Governor’s jobs records includes thousands of lost jobs, lost promises
By Mary Ellen Klas and Kathleen McGrory Herald/Times Tallahassee Bureau
Sunday, December 8, 2013 3:16pm
For nearly three decades, this rural community in north central Florida was home to a bustling mill that was the principal employer for its 1,400
residents.
Then, in November 2011, the recession-induced collapse of the housing market forced Georgia-Pacific to close its plywood plant.
All 400 employees were sent scrambling to find work — weeks before the holidays. And the mill that once produced the sawdust-covered staples of the state’s housing market stood idle, cutting off the lifeblood of the local economy.

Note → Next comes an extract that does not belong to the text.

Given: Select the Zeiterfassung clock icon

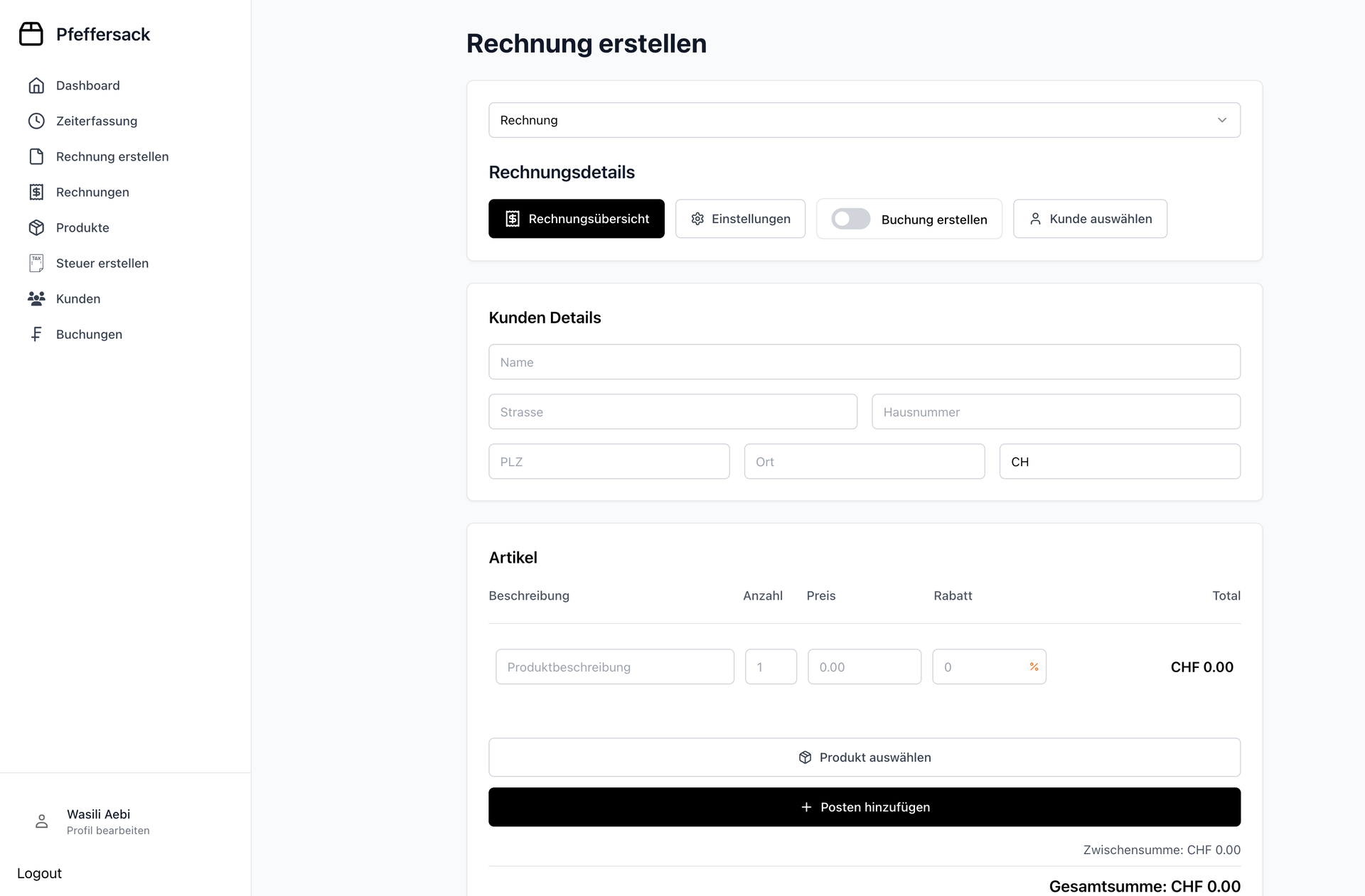Looking at the screenshot, I should (36, 121).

“The mill was a boost to the entire town — the schools, churches, local businesses,” said Pastor Joe Williams. “All of a sudden, all that disappeared.”

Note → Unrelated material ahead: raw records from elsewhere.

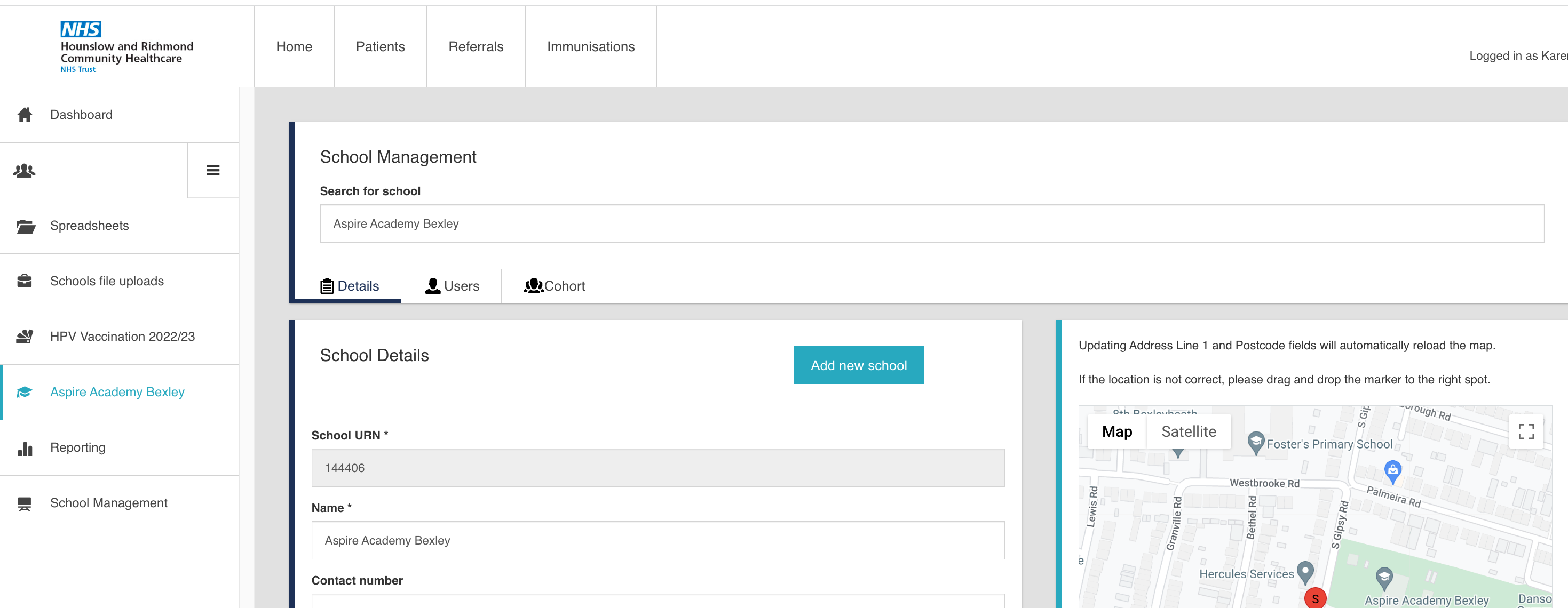Switch to the Users tab
The height and width of the screenshot is (608, 1568).
coord(452,286)
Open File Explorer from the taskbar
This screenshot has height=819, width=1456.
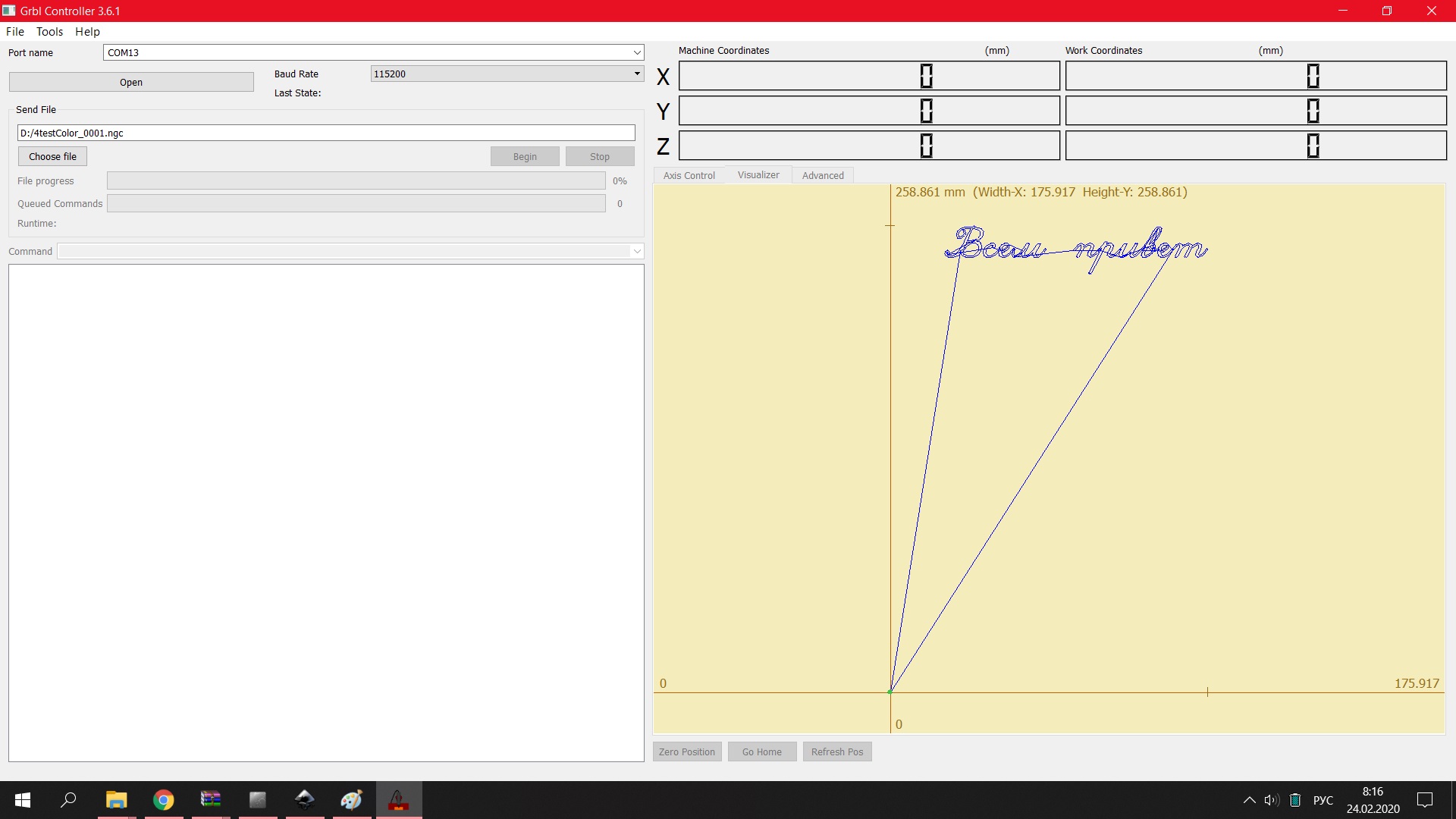click(x=116, y=799)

Now, after two years the mill stands shuttered. Many of its employees have found other jobs but at lower wages, and local community leaders, who had hoped to get help from the state, say they are on their own.
“We’ve tried to sell ourselves to [the state Department of Economic Opportunity],” said Hawthorne Mayor Matthew Surrency, but the effort has yielded little return.

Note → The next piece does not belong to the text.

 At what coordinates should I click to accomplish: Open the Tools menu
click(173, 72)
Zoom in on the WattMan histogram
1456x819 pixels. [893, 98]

The story of Hawthorne is not one Gov. Rick Scott talks about on his public relations roadshow as the state’s “jobs” governor. It is a tale of the tens of thousands of private sector jobs lost in Florida since Scott took office in January 2011. It is about once robust manufacturing jobs that were replaced by lower-wage service sector employment. And it is about the thousands of companies already here that received little help with tax breaks or other incentives.